• _REQUIREMENT_: After locating the line with "2166x1260 pixels." in the data that follows, return it and every later line exactly, up to and including the line with "Click the Word conversion 'W' icon".

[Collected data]
········

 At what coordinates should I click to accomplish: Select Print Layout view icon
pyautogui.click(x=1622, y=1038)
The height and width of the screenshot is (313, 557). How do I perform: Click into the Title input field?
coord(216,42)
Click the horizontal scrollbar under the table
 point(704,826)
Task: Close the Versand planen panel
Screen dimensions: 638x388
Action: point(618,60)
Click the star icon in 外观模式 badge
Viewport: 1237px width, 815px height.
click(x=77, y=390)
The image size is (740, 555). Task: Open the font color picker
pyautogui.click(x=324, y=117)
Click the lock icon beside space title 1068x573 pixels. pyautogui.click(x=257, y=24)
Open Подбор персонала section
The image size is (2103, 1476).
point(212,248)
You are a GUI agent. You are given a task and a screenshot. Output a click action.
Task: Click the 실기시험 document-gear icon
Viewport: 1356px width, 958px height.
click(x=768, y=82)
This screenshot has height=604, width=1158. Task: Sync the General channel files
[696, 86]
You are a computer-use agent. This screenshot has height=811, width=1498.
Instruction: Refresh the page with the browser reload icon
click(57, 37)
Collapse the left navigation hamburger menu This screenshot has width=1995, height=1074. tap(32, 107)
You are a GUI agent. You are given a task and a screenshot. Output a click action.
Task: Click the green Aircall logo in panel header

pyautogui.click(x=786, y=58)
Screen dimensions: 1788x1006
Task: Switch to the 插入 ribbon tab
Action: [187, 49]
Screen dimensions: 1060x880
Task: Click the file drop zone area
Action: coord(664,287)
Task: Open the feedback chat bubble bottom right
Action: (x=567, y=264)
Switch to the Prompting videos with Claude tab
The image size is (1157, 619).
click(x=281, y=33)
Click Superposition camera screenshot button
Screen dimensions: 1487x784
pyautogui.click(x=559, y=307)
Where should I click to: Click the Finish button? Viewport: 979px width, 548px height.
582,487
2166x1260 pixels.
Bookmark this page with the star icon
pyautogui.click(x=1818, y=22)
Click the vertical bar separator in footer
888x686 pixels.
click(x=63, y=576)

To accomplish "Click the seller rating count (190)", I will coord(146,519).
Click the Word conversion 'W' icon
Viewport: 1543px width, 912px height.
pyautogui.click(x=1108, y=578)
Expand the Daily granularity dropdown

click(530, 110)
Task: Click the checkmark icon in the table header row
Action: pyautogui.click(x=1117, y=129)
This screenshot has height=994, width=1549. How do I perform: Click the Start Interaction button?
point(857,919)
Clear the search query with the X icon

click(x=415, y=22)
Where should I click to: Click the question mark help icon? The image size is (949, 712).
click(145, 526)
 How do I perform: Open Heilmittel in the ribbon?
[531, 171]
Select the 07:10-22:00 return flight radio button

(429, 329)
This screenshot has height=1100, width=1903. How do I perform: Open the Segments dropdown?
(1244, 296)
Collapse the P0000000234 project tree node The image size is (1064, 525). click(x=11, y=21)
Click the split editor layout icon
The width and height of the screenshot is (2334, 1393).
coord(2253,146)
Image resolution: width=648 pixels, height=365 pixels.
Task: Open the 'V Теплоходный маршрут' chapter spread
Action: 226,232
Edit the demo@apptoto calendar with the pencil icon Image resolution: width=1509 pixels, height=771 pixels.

········

• _PROBLEM SOLUTION_:
2166x1260 pixels.
Bookmark this page with the star icon
pyautogui.click(x=1818, y=22)
Click the vertical bar separator in footer
888x686 pixels.
click(x=63, y=576)

To accomplish "Click the seller rating count (190)", I will coord(146,519).
Click the Word conversion 'W' icon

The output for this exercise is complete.